Steam Game Review #4 (Part 3): Portal (The Orange Box Part 3)

I love this game. Buy it if you haven’t played it.


That was easy! Seriously though, this is THE reason to own The Orange Box. Portal flipped us all for a loop back when it was released, and we’re still collectively under its sway. From the excellent narrative to the innovative puzzles and ludicrously fun weapon; this is an awesome game. The game that you should play if you’re thinking about playing games after having been away for decades. First time gamers should play this.


So I go into this review heavily biased. I think everyone should own and play this game often, especially if you’re in the industry. That said, here’s my review of Portal.


You start off trapped in a cell. A tiny radio plays the portal ending theme in a tinny high-pitched precursor to the fun. You are a prisoner. The stark white walls blend into each other. You have no idea how big this place is. A robotic voice speaks to you over a loudspeaker. A portal opens, and you see yourself through the portal.


This is the first time you understand, portals bend space but not time. They are simply holes in space. Easy to understand when shown. Intuitive.


I keep subtitles turned on for the purpose of reviews. GlaDos (the ever-creepier robotic voice) is written in a purple font. It’s a throwback to the ‘purple text for enemies’ aesthetic of mid-80s adventure games. That’s Portal. Lots of little things that many gamers might not notice the first or second or third time through. Lots of great dialog. Lots of greatness.


It starts out slow. You only have a blue portal gun. The puzzles are building, slowly. Your portal gun gets upgraded. You start to see cracks in the armor of the system. Things start to change. The puzzles get harder. You start to think in terms of gravity and momentum and movement arcs. Still GlaDos is ever present. Are you a lab rat? Are you trying to escape? Are you a freedom fighter? The story slowly builds around you, if you look for it.

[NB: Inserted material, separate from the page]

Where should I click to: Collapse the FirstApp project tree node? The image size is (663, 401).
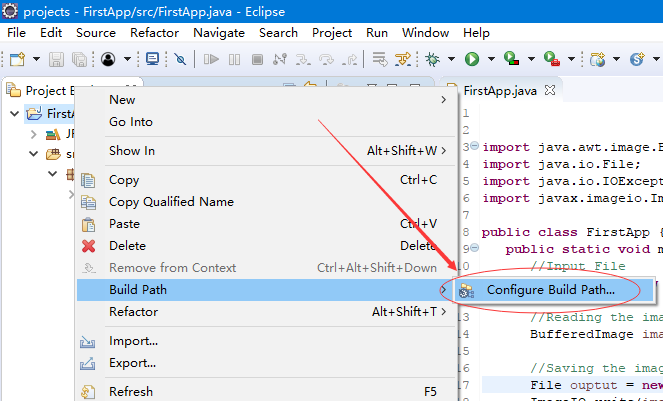tap(15, 113)
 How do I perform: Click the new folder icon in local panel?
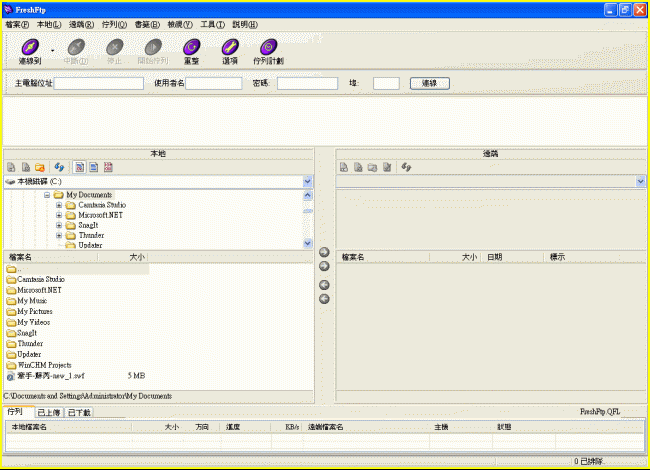pyautogui.click(x=40, y=167)
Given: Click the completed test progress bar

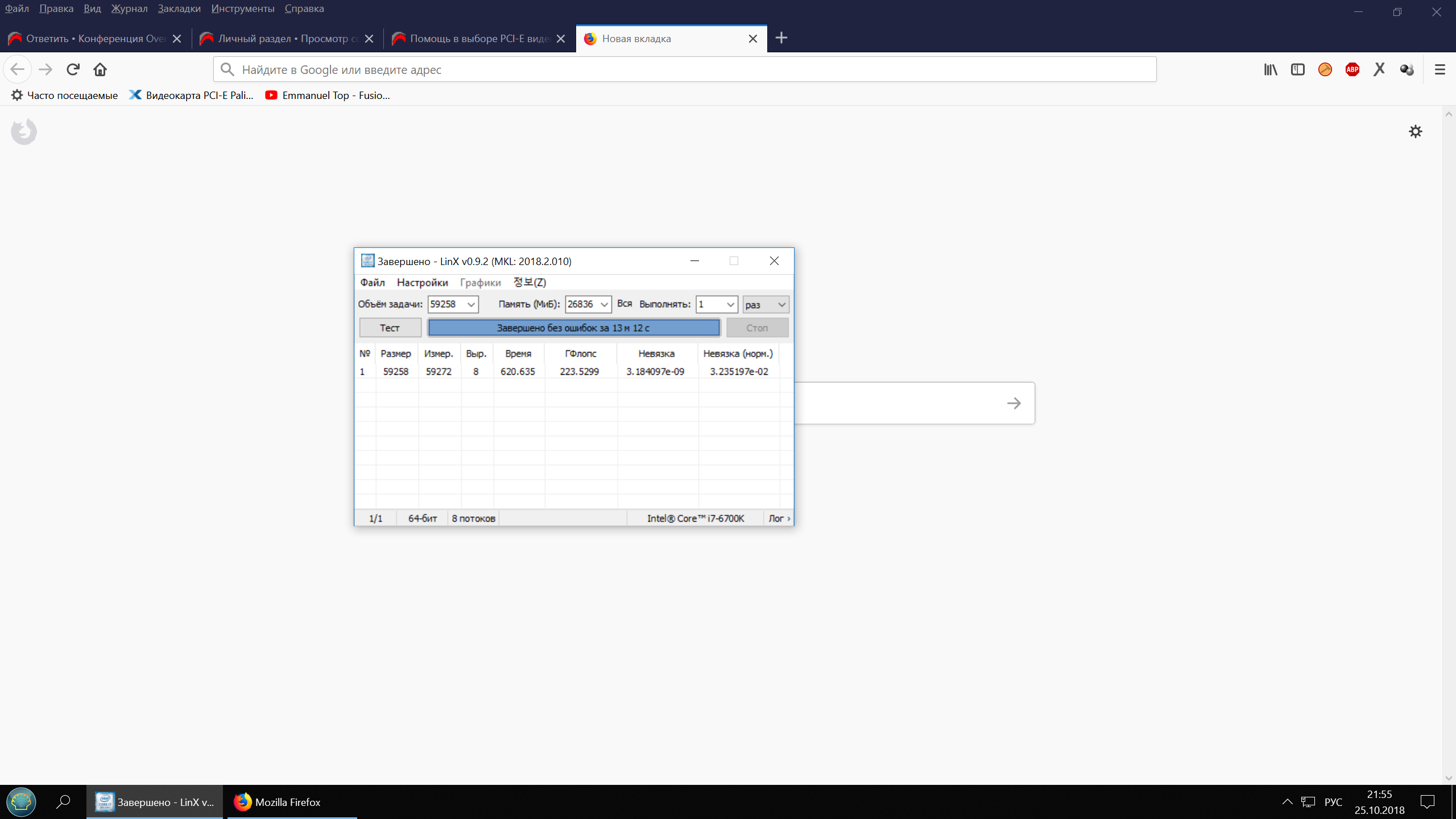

As your creepy rapport builds with GlaDos, the stark testing facility atmosphere envelops you. You become this tester, running away from a homicidal robot voice that fixates on desserts. Long before Portal 2 developed the backstory, all that was there was what you pieced together from hidden rooms and snippets of dialog and graffiti. There was quite a bit of speculation as to how it all fit into the overall Half Life universe. If you’re interested in the answers to those questions, I’d recommend playing through Portal 1, then 2.


And speaking of rapport, this game is full of excellent dialog. I find myself lingering extra long in the various puzzles, just to hear if GlaDos will say something snide. I destroy her cameras to hear her exasperation. I attempt to escape at all costs. I am the prisoner, the test taker, the lab rat. You cannot believe the lies, her lies, the lies of GlaDos. All belie hidden truths. All are mired in darkness, dripping in hatred. A cruel sense of humor permeates everything in the game. As each level loads, it goes deeper. You will get sucked into this game.


It’s not a particularly long game either. You can certainly finish it in one late night of gaming. Regardless, it stands as the strongest of the Orange box games. I give Portal a solid 95%. From the excellent dialog to engrossing atmosphere, this is a gaming classic. Do not miss it. Even if you’ve played through Portal 2 and somehow missed it. Play it. Believe me, it still holds up in 2013.